Our second round of NEH-funded educational webinars has been incredibly successful – over 1,060 individuals have signed up, representing institutions from every state in the US and over 40 countries worldwide. We try to incorporate some question and answer time at the end of each presentation, but the format doesn’t allow us to get to every question. We do review and try to respond to any unanswered questions from the webinar chat log and those included in the follow-up surveys. You can always email us if there is something about managing you environment that you have a question about. IPI’s Preservation Environment Specialist Jeremy Linden answers one common question below:

Question:  In our library storage facility (in New York City) we have the possibility of achieving a 70°F and 50% RH environment.  Is there a reason NOT to maintain that even if it is possible?

Answer:  There are situations where 70/50, due to outdoor environmental conditions or mechanical system design limitations, may actually be the best collections environment for both preservation and energy.

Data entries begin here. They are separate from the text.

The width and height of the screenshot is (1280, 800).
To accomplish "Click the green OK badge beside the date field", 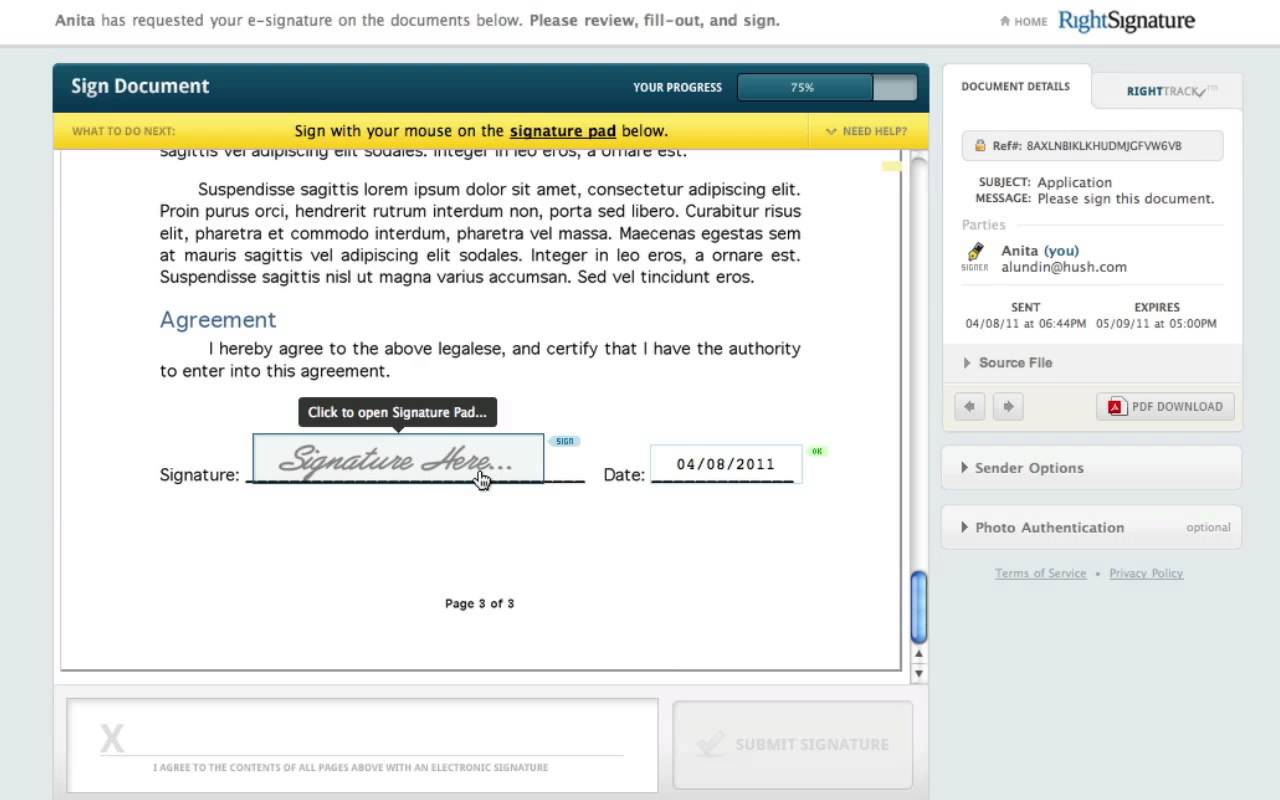I will tap(818, 451).
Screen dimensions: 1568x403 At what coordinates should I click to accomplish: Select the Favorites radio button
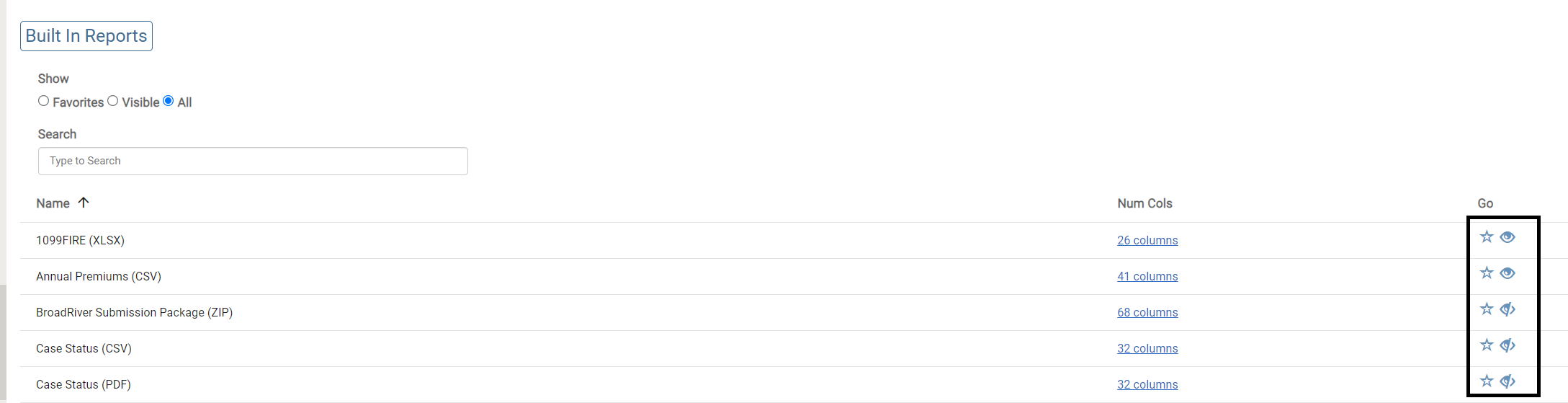(x=44, y=101)
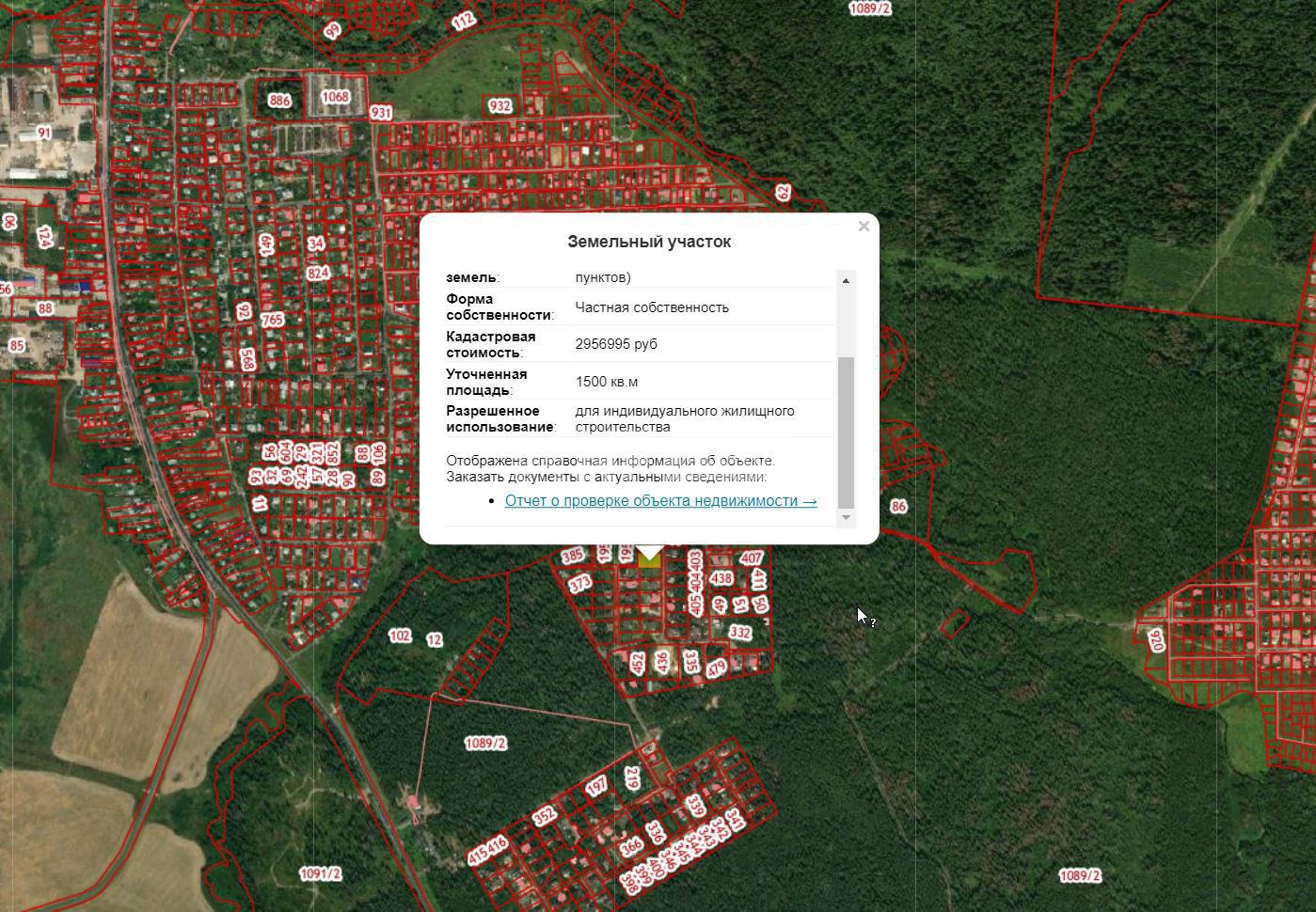
Task: Click the forest parcel labeled 102
Action: point(400,637)
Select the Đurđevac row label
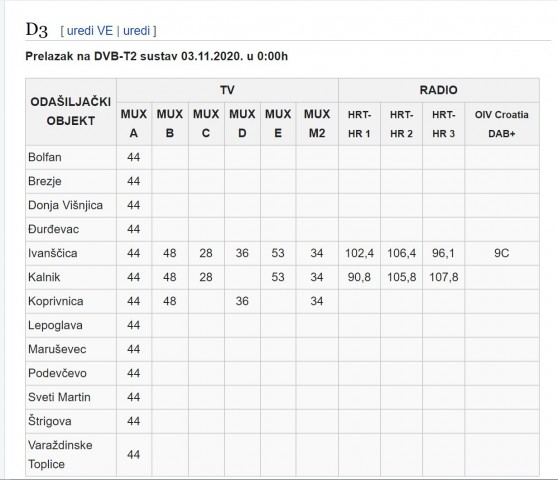 click(71, 230)
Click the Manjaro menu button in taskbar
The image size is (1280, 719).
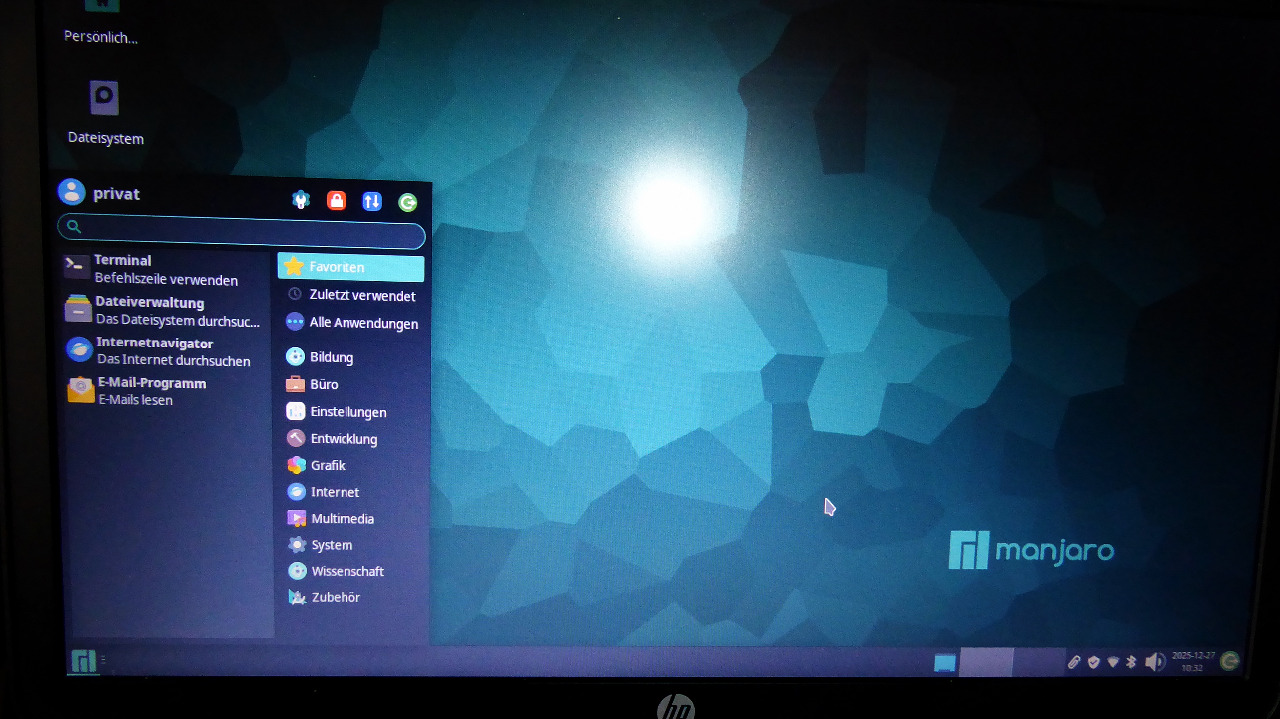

However:

  • 70/50 is not, in and of itself, the best condition from a preservation perspective – if held year-round, those conditions (using the dew point calculator) produce a Preservation Index (PI) of 39 (the PI is an indication of the rate of chemical decay). We can do better.

Use your outdoor weather conditions and whatever ability to you may have to control moisture content (dew point) during the humid months to choose operating set points that are the most appropriate for both preservation quality and energy consumption:

  • In summer, if you have an HVAC system that dehumidifies by sub-cooling and reheating, you may be able to improve preservation and reduce energy costs by decreasing the set point temperature.
    • In a general library collection, a set point of 66°F/56%RH (which uses the same 50°F dew point as the 70/50 condition) will slightly increase the preservation quality of the environment (PI of 42), without causing mechanical damage, while using less energy on reheating the air, saving energy.
       
  • In winter, if you are heating your space, maintaining that 70/50 condition means heating more than necessary for the books, and humidifying to a 50°F dew point.
    • By changing the set point conditions to (for example) 65°F and 35% RH with a 36°F dew point, the PI increases from 39 to 85, poses no risk for mechanical damage to collections, and uses less energy in both heating (lower space temperature) and humidifying (lower dew point to maintain).

It isn’t always possible to improve on 70/50 – but if you can define your preservation goals and needs (slower rate of chemical decay, low risk of mechanical change, for example), find out what (if any) capability you have for moisture control in your HVAC system (either humidifying or dehumidifying), and invest a little time in understanding how the system uses energy, there are often opportunities for using adjusted set points to either increase preservation quality, save on energy usage, or both.